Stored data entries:
▬▬▬▬▬▬▬▬▬▬
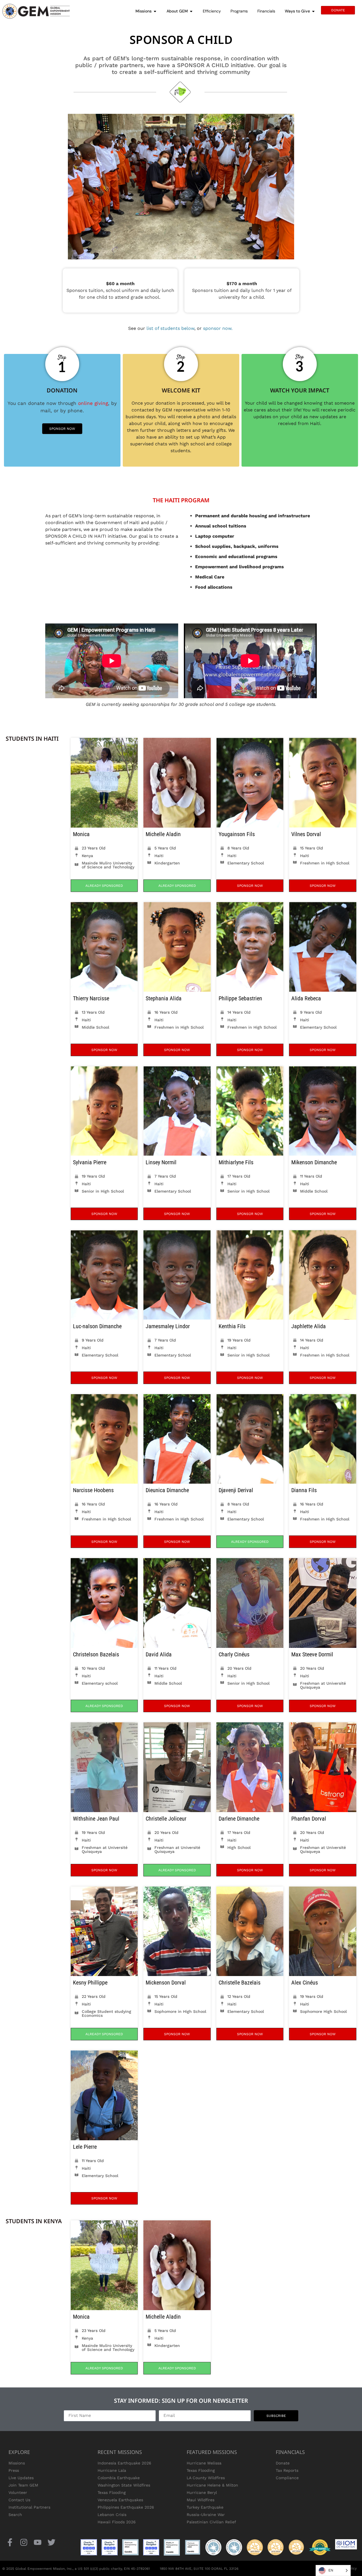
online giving (93, 403)
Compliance (287, 2477)
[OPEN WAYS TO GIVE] (313, 11)
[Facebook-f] (9, 2542)
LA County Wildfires (206, 2477)
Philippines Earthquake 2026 (126, 2507)
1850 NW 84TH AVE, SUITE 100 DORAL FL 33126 (199, 2569)
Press (13, 2470)
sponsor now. (217, 328)
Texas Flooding (112, 2492)
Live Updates (21, 2477)
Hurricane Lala (112, 2470)
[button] (104, 885)
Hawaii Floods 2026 (117, 2522)
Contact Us (19, 2500)
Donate (283, 2463)
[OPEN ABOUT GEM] (191, 11)
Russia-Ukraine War (206, 2514)
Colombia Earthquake (119, 2477)
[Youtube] (37, 2542)
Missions (16, 2463)
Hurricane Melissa (204, 2463)
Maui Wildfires (200, 2500)
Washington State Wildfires (124, 2485)
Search (15, 2514)
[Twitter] (51, 2542)
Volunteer (17, 2492)
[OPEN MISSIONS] (155, 11)
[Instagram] (23, 2542)
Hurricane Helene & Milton (212, 2485)
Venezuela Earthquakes (120, 2500)
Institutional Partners (29, 2507)
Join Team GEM (23, 2485)
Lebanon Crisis (112, 2514)
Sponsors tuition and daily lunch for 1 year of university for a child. (242, 290)
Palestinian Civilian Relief (211, 2522)
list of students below (170, 328)
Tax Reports (287, 2470)
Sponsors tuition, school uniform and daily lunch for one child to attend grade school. (120, 290)
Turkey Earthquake (205, 2507)
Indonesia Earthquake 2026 (124, 2463)
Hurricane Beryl (202, 2492)
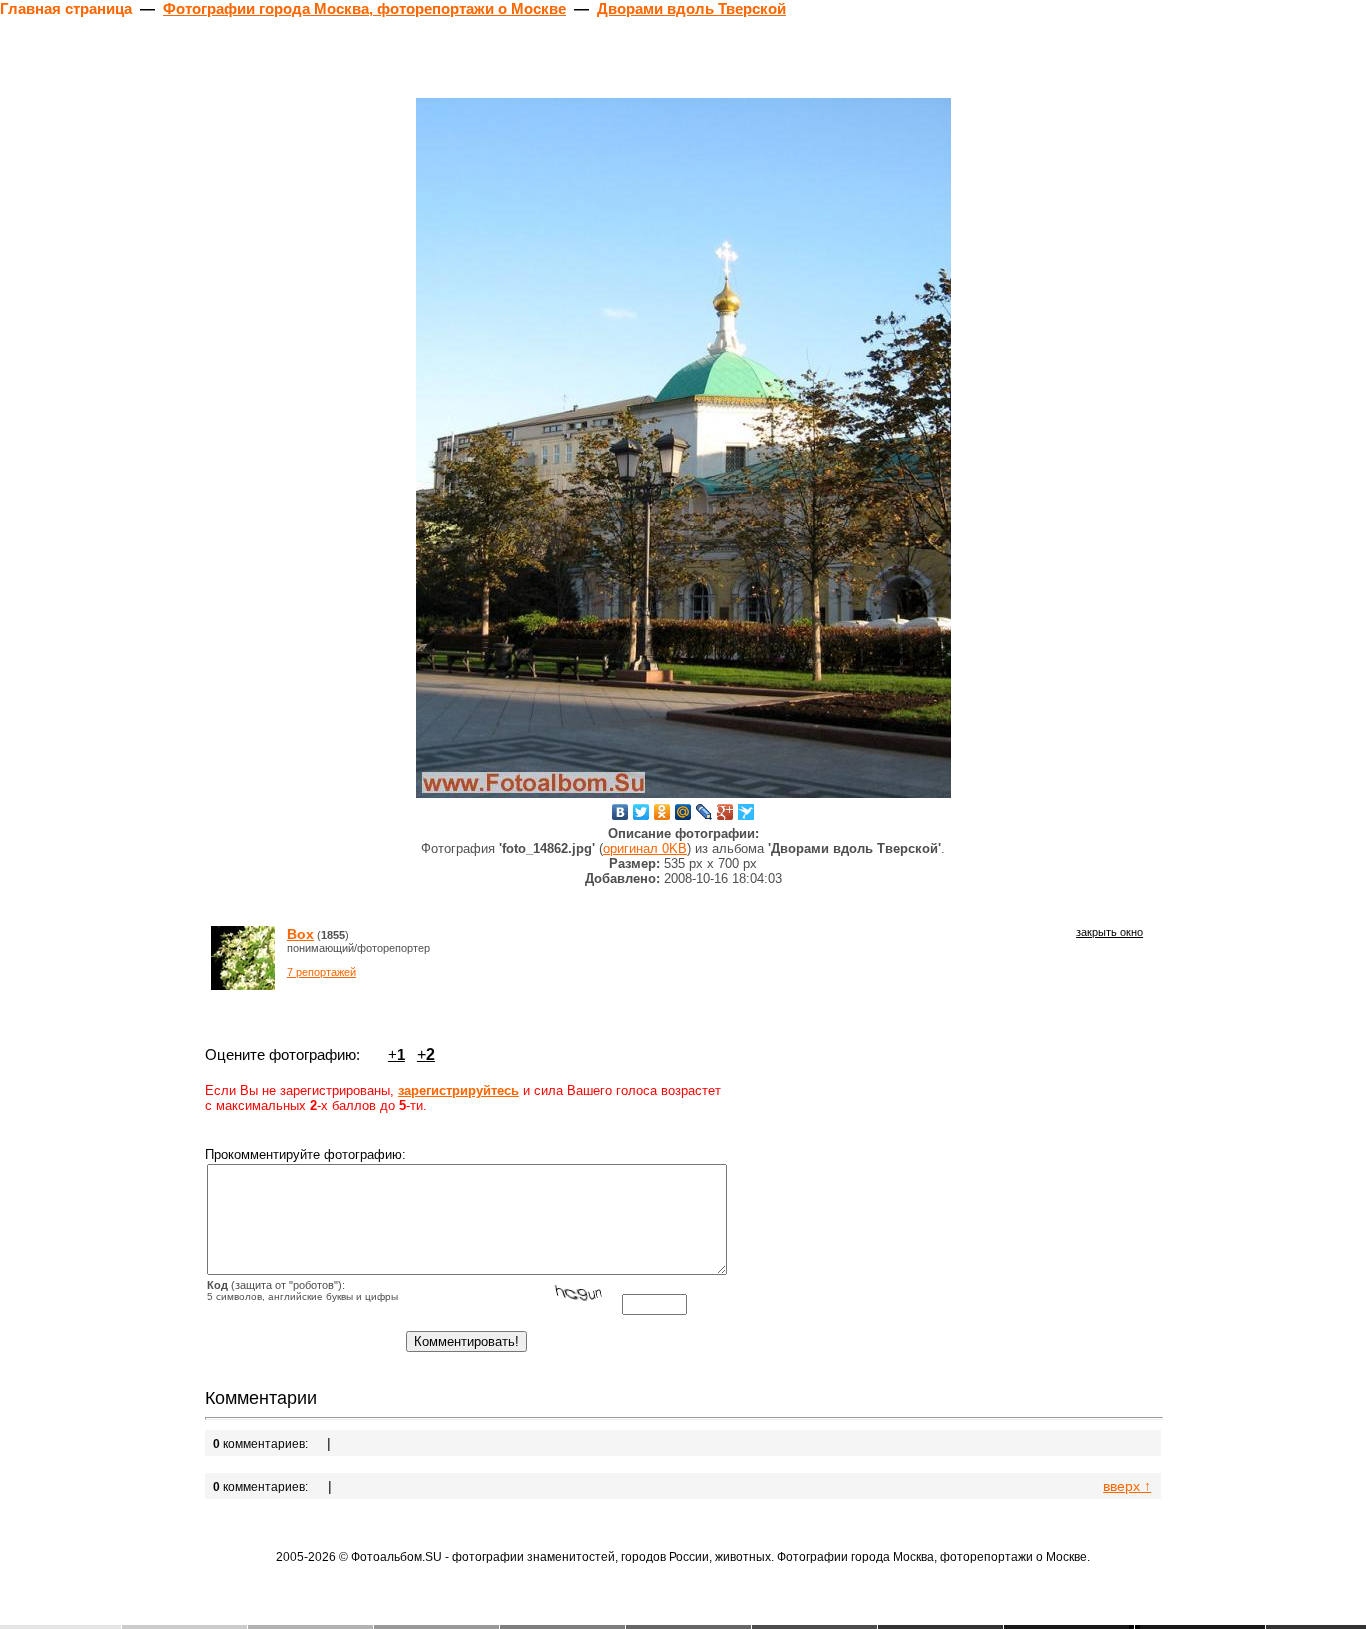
▬▬▬▬▬▬▬▬▬▬
WHAT IS REQUIRED:
Copy all records exactly, no images.

TASK SOLUTION:
online giving (93, 403)
Compliance (287, 2477)
[OPEN WAYS TO GIVE] (313, 11)
[Facebook-f] (9, 2542)
LA County Wildfires (206, 2477)
Philippines Earthquake 2026 (126, 2507)
1850 NW 84TH AVE, SUITE 100 DORAL FL 33126 (199, 2569)
Press (13, 2470)
sponsor now. (217, 328)
Texas Flooding (112, 2492)
Live Updates (21, 2477)
Hurricane Lala (112, 2470)
[button] (104, 885)
Hawaii Floods 2026 (117, 2522)
Contact Us (19, 2500)
Donate (283, 2463)
[OPEN ABOUT GEM] (191, 11)
Russia-Ukraine War (206, 2514)
Colombia Earthquake (119, 2477)
[Youtube] (37, 2542)
Missions (16, 2463)
Hurricane Melissa (204, 2463)
Maui Wildfires (200, 2500)
Washington State Wildfires (124, 2485)
Search (15, 2514)
[Twitter] (51, 2542)
Volunteer (17, 2492)
[OPEN MISSIONS] (155, 11)
[Instagram] (23, 2542)
Hurricane Helene & Milton (212, 2485)
Venezuela Earthquakes (120, 2500)
Institutional Partners (29, 2507)
Join Team GEM (23, 2485)
Lebanon Crisis (112, 2514)
Sponsors tuition and daily lunch for 1 year of university for a child. (242, 290)
Palestinian Civilian Relief (211, 2522)
list of students below (170, 328)
Tax Reports (287, 2470)
Sponsors tuition, school uniform and daily lunch for one child to attend grade school. (120, 290)
Turkey Earthquake (205, 2507)
Indonesia Earthquake 2026 (124, 2463)
Hurricane Beryl (202, 2492)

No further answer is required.